## DIRECTIONS
Here the job is to transcribe only the lines from the one containing "The width and" through the last line below, exactly as written; please leave out pictures.
- Opening Delimiter -
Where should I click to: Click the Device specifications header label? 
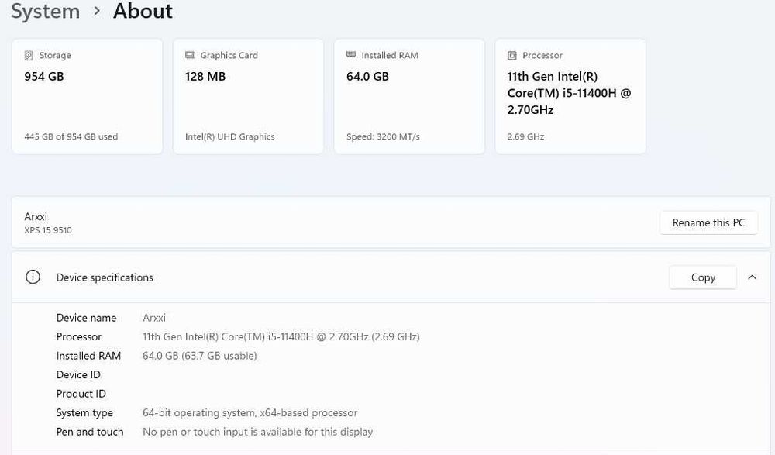point(105,277)
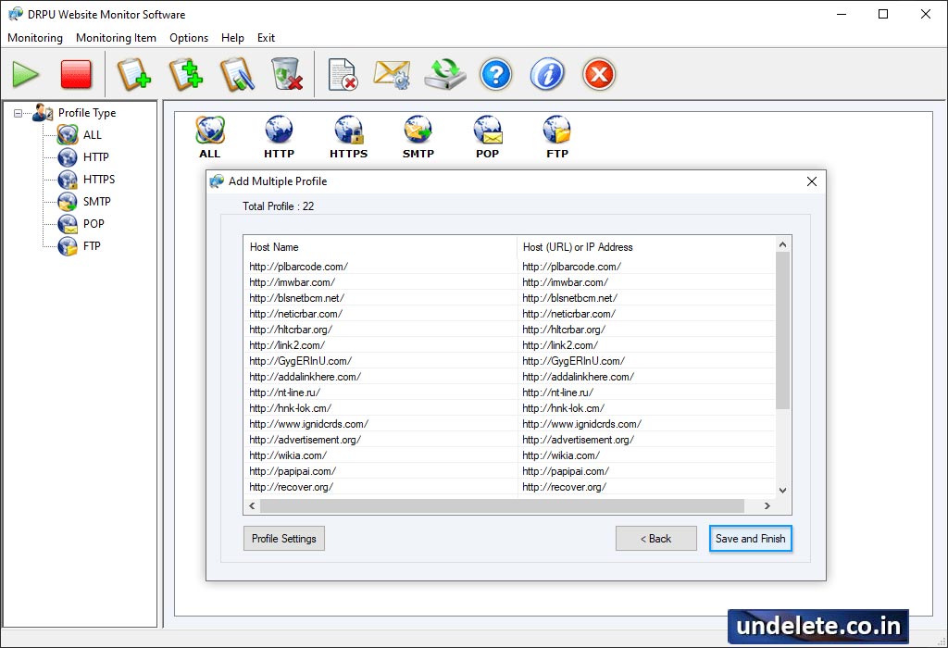
Task: Open email settings via the envelope-gear icon
Action: tap(392, 74)
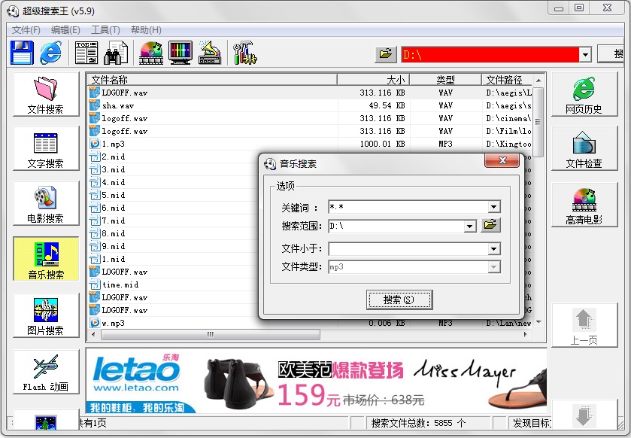
Task: Open 网页历史 web history panel
Action: click(584, 95)
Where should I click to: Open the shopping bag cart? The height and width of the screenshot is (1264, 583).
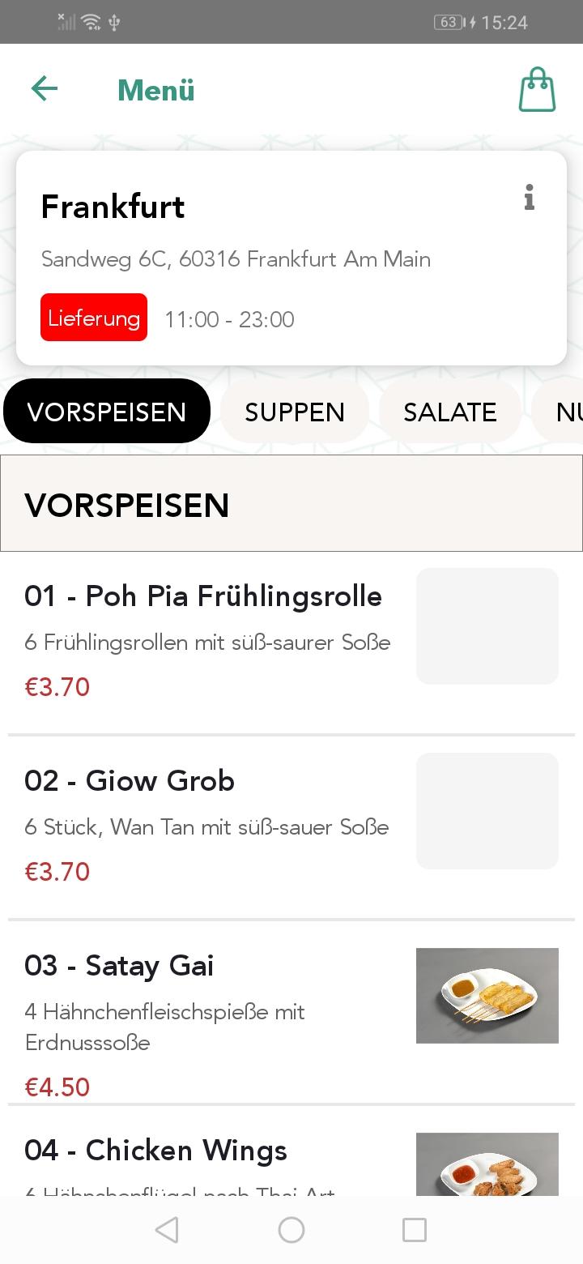click(537, 89)
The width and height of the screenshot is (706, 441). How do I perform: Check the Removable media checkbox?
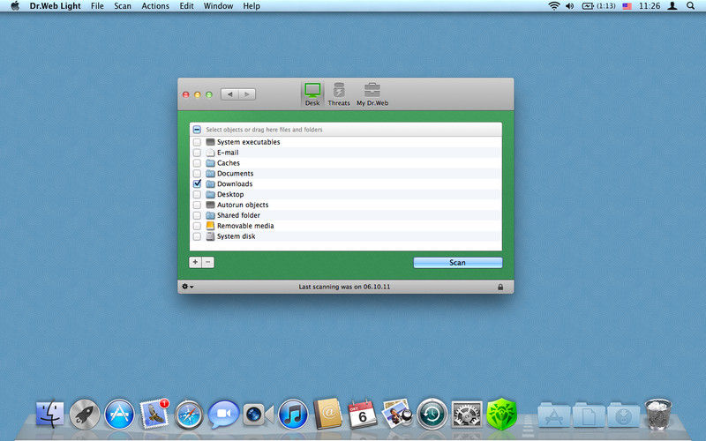[197, 226]
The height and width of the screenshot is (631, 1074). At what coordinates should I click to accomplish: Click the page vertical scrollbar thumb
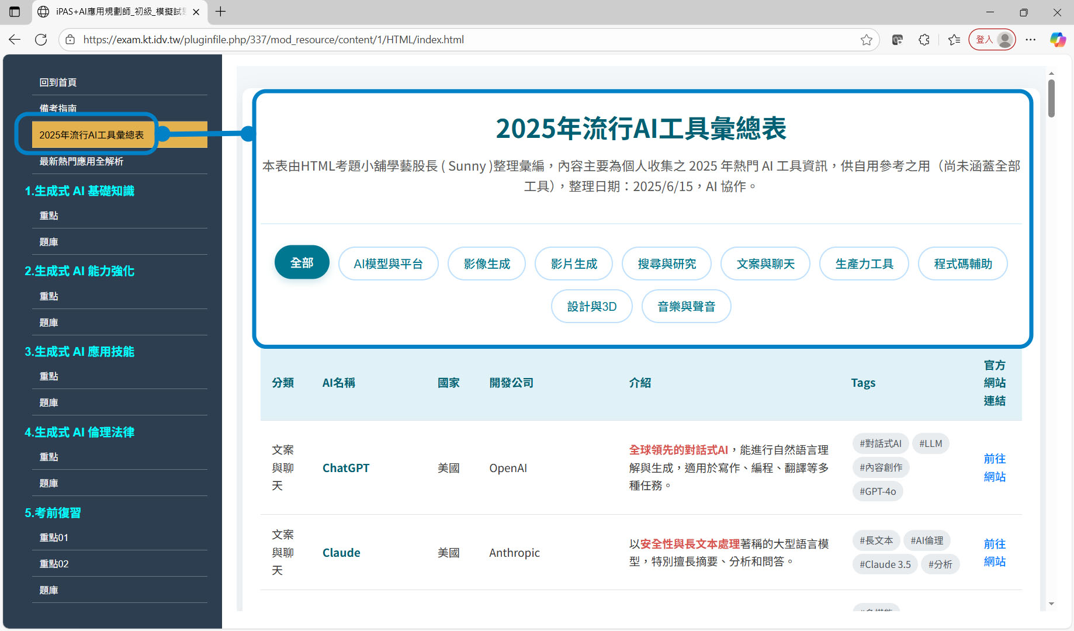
- Closing Delimiter -
## ANSWER TO THIS PROBLEM
The width and height of the screenshot is (706, 441). How do I perform: Check the Removable media checkbox?
[197, 226]
The height and width of the screenshot is (631, 1074). At what coordinates should I click to accomplish: Click the page vertical scrollbar thumb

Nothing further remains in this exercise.